The move is in response to the decline in Kellogg stock, which was spurred in part by the change in consumer preferences, as shoppers are becoming more health conscience and avoiding foods high in sugar.
John Stanton, St. Josephs University Professor of Food and Marketing joined Fox Business News' "Mornings with Maria Bartirom" on Thursday, to discuss why Kellogg is making the move and whether or not it will stimulate interest.
"It is a great way to get some attention in a category that is dying and make some fun out of having cereal," Stanton said. He insinuated that what has hindered Kellogg is that eating cereal is boring.
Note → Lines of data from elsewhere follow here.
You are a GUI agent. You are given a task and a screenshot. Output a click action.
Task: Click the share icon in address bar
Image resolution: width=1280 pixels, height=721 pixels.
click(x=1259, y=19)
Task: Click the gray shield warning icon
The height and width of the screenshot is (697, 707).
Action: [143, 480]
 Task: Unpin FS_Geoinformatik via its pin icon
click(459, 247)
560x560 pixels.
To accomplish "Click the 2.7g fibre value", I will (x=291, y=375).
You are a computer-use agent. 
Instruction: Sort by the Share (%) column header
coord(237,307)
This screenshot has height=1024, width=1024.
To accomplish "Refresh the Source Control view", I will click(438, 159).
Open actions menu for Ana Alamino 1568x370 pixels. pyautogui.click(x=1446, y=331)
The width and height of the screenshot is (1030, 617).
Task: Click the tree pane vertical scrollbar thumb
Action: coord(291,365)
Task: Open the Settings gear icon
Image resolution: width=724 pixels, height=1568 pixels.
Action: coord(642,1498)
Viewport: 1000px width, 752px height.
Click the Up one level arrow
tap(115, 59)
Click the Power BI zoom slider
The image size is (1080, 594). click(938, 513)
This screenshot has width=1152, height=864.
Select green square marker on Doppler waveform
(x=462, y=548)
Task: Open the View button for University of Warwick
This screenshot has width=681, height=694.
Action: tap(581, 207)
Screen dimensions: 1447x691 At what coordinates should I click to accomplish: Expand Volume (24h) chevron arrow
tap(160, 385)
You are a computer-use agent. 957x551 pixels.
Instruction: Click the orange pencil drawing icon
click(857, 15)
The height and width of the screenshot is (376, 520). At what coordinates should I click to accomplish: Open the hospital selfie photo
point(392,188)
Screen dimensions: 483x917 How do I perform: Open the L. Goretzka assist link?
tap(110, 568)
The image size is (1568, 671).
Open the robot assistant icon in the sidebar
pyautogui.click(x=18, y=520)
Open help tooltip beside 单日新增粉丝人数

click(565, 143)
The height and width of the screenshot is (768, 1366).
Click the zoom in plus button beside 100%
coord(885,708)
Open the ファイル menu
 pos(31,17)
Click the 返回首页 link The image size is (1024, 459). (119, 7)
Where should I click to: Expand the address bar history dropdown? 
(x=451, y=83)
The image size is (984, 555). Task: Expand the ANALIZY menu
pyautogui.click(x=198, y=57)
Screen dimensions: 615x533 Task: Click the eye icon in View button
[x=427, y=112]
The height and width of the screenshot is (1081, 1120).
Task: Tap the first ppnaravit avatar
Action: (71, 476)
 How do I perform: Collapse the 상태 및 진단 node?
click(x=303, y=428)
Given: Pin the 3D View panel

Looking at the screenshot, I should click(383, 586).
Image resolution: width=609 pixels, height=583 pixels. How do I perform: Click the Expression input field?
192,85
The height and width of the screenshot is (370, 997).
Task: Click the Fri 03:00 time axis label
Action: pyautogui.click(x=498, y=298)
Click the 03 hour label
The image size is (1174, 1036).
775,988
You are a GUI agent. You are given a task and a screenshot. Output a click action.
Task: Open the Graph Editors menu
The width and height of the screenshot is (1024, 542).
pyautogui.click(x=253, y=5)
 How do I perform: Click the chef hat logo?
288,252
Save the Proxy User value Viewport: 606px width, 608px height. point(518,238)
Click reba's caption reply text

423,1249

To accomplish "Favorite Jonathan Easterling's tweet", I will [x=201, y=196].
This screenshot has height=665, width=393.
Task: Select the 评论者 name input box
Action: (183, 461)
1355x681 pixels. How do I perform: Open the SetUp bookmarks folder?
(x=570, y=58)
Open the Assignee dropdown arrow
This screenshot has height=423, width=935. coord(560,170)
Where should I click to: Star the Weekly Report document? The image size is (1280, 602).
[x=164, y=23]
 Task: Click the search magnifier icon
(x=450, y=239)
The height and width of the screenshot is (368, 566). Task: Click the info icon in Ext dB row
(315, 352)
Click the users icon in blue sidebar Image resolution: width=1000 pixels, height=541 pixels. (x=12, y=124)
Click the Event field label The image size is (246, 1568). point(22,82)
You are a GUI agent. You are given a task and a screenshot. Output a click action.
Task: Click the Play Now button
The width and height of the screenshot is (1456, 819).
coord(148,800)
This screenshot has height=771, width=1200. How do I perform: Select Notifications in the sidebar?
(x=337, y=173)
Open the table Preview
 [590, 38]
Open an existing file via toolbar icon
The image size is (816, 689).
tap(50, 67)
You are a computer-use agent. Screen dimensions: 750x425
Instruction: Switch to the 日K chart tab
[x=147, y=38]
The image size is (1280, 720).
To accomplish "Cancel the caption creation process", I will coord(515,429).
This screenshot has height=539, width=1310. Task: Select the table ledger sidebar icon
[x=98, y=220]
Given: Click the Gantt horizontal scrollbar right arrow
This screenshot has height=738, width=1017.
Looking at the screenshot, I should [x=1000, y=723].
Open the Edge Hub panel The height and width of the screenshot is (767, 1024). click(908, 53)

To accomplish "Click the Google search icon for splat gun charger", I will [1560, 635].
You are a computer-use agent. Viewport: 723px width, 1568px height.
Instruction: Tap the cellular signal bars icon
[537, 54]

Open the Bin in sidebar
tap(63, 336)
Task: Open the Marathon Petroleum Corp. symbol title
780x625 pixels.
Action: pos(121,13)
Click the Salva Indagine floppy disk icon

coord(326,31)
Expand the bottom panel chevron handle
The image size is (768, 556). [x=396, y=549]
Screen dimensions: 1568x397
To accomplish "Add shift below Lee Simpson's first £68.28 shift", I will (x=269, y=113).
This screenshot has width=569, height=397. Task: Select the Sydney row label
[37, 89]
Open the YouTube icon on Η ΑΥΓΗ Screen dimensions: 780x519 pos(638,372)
However, Stanton feels that with this new café concept it doesn't have to be, "what they are trying to say is cereal doesn't have to be boring. The idea is to create fun and excitement and show that Kellogg's believe their breakfast cereal can be something they would like to have in the morning."
Stanton reiterated this marketing strategy is less about profits, and more about getting people excited about the products. "This is a good way for a company whose category has been declining and you are sitting around saying we have to get people to recognize this is a good product."
Shares of Kellogg are higher by 0.27% to $77.88 at the start of trading this morning.
Separately, TheStreet Ratings has set a "Buy" rating with a rating score of "B+" on Kellogg's stock. This is driven by a number of strengths, which TheStreet Ratings believes should have a greater impact than any weaknesses, and should give investors a better performance opportunity than most stocks it covers.
The company's strengths can be seen in multiple areas, such as its notable return on equity, expanding profit margins and solid stock price performance. TheStreet's Ratings feel its strengths outweigh the fact that the company has had sub par growth in net income.
TheStreet Ratings objectively rated this stock according to its "risk-adjusted" total return prospect over a 12-month investment horizon. Not based on the news in any given day, the rating may differ from Jim Cramer's view or that of this articles's author.